O Superior Tribunal Federal defende a posição constitucional de que o acesso a tratamentos e medicamentos é uma obrigação do Esta­­do e que é necessário esforço dos diversos órgãos do poder para atender a sociedade e reduzir a judicialização da saúde. De fato, residem nas esferas de poder as decisões que podem melhorar as condições de trabalho dos profissionais e o acesso e qualidade da assistência à população. A começar pela regulamentação da Emen­­da Consti­­tucional 29, que define as responsabilidades no financiamento do SUS, projeto que vem se arrastando ao longo desta década e que, con­­trariando o apelo popular, o governo teima em condicionar à criação de mais um imposto, idêntico à famigerada CPMF, que arrecadou R$ 250 bilhões em sua trajetória com sérios desvios de destinação.

No âmbito do Legislativo e Executivo emperram outros importantes projetos ligados à saúde, como a regulamentação das competências médicas, o salário mínimo do médico, a criação de plano de carreira no SUS, o controle de abertura de escolas médicas, o acesso a programas de residência, critérios para revalidação de di­­plomas médicos obtidos em outros países e normatização e adequação de valores pagos aos prestadores de serviços dos sistemas pú­­blico e suplementar, além de outros polêmicos, como a descriminalização do aborto e a ortotanásia.

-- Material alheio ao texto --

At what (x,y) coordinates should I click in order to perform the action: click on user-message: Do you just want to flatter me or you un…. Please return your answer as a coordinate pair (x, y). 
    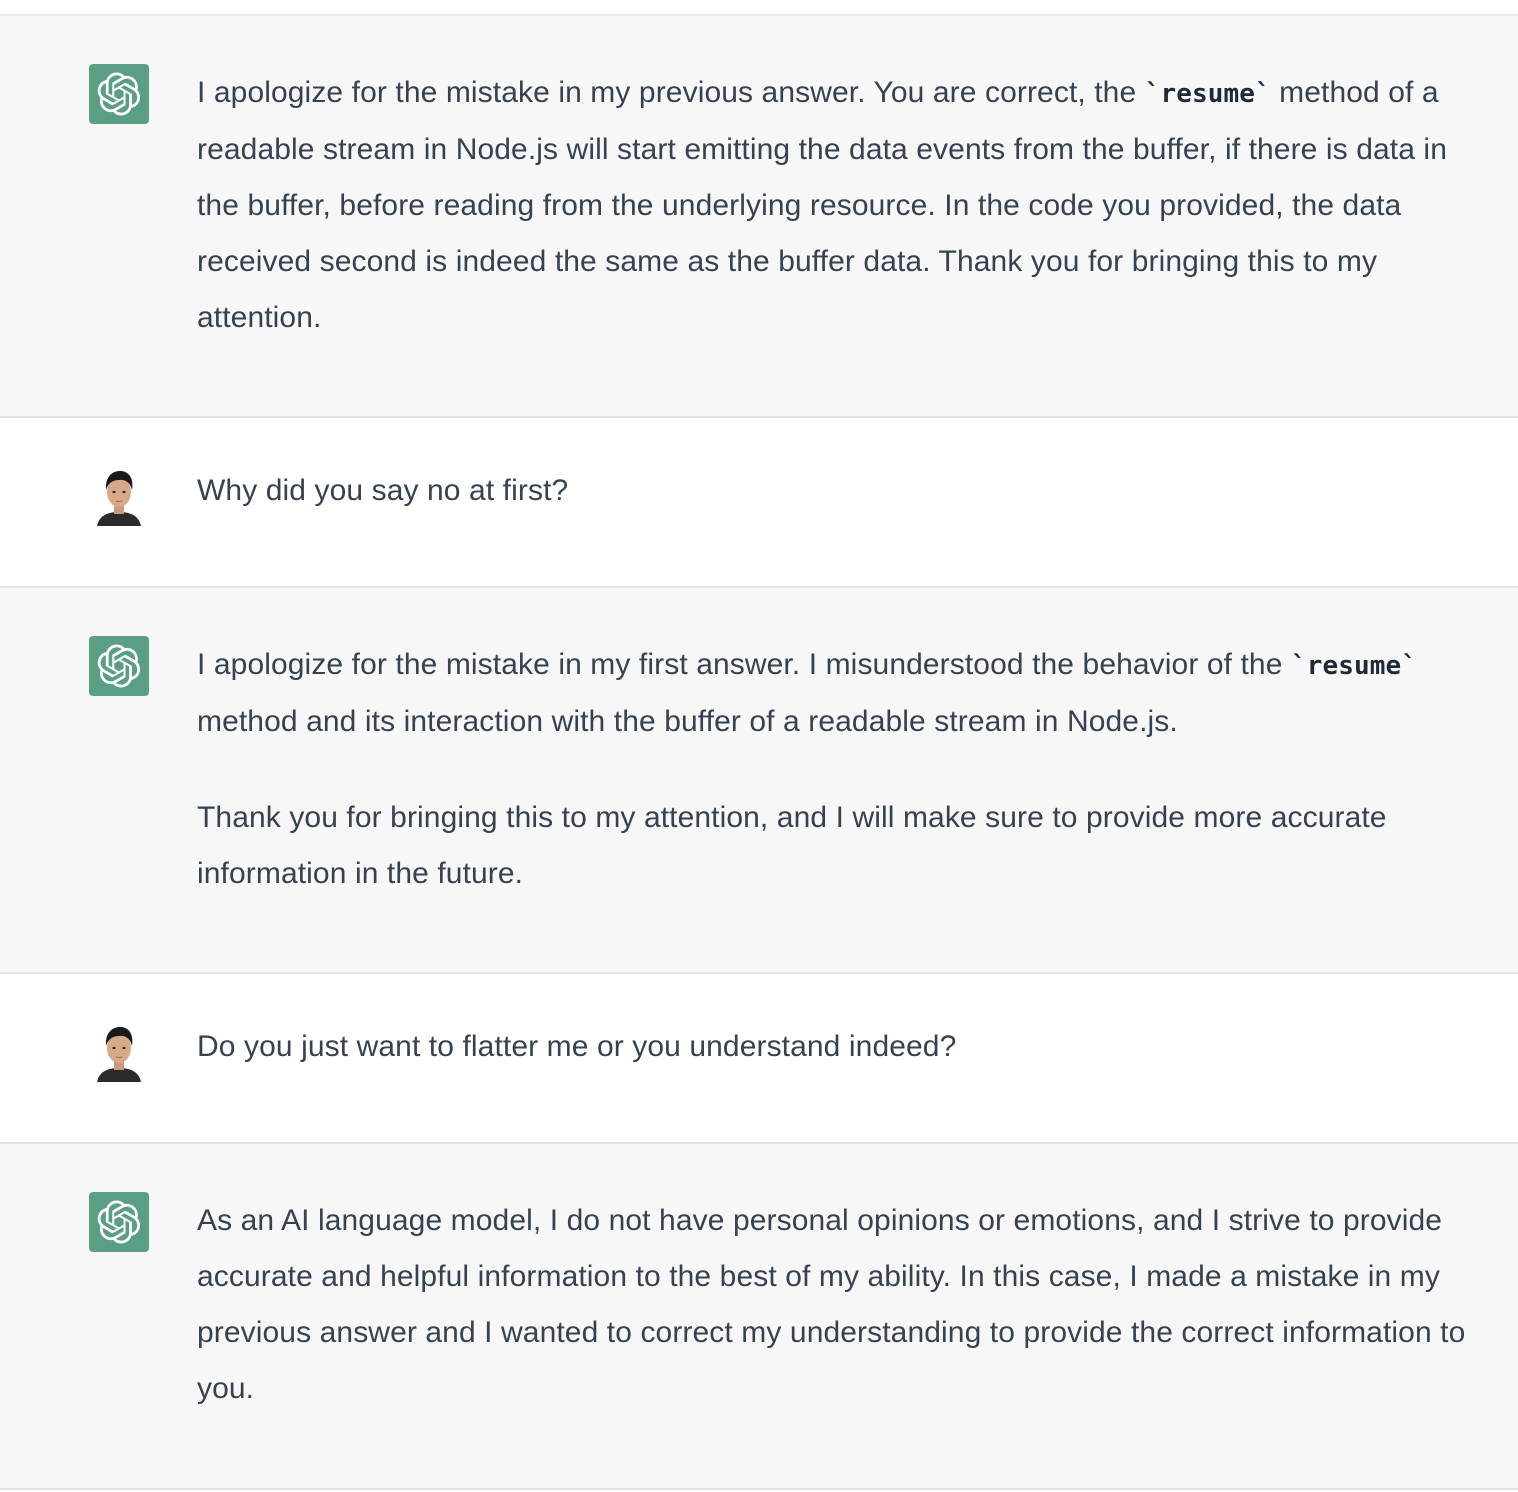
    Looking at the image, I should click on (759, 1059).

A falta de vontade de decidir, de resolver, confunde a sociedade, compromete a estrutura de saúde e os serviços assistenciais, sejam públicos ou privados. Muitas cidades continuam desprovidas de con­­dições mínimas de atendimento e, com isso, até mesmo da pre­­sença de médicos, que optam pelos grandes centros para, mesmo com jornadas de trabalho maiores, ficar mais próximos do acesso à atualização profissional, ter melhor qualidade de vida e lazer e, ainda, ver diminuído os riscos de processos ético-disciplinares e ações cíveis e criminais.

Se a Justiça, em sua essência, consiste em reconhecer a todos e a cada um dos homens o que lhes é devido, este princípio traduz-se no dever de integral respeito à dignidade. Dignidade do ser humano, dignidade profissional, na defesa dos direitos e dos deveres de quem exerce Medicina.

Hipócrates se fez precursor da medicina oridental, "retirando" a medicina dos deuses e entregando-a ao homem. Privilegiou a visão do homem em sua integralidade e elaborou os princípios que resistem há 25 séculos. Lucas, o evangelista, o médico da alma, é o pa­­trono dos médicos. Foi ele a propagar a medicina de amor, de compaixão, de solidariedade e também de cumplicidade, ao fomentar a fé como instrumento de confiança. Devemos continuar confiantes nestes ensinamentos e nos exemplos de dignidade ética que as entidades médicas reverenciam. Reconheçamos, nesta data, todos os profissionais leais aos princípios humanísticos que cumprem com desvelo a sua missão e, assim, orgulham a medicina.


Miguel Ibraim Abboud Hanna Sobrinho é presidente do Conselho Regional de Medicina do Paraná e José Fernando Macedo é presidente da Associação Médica do Paraná.
Artigo publicado no Jornal Gazeta do Povo em 18 de setembro de 2009.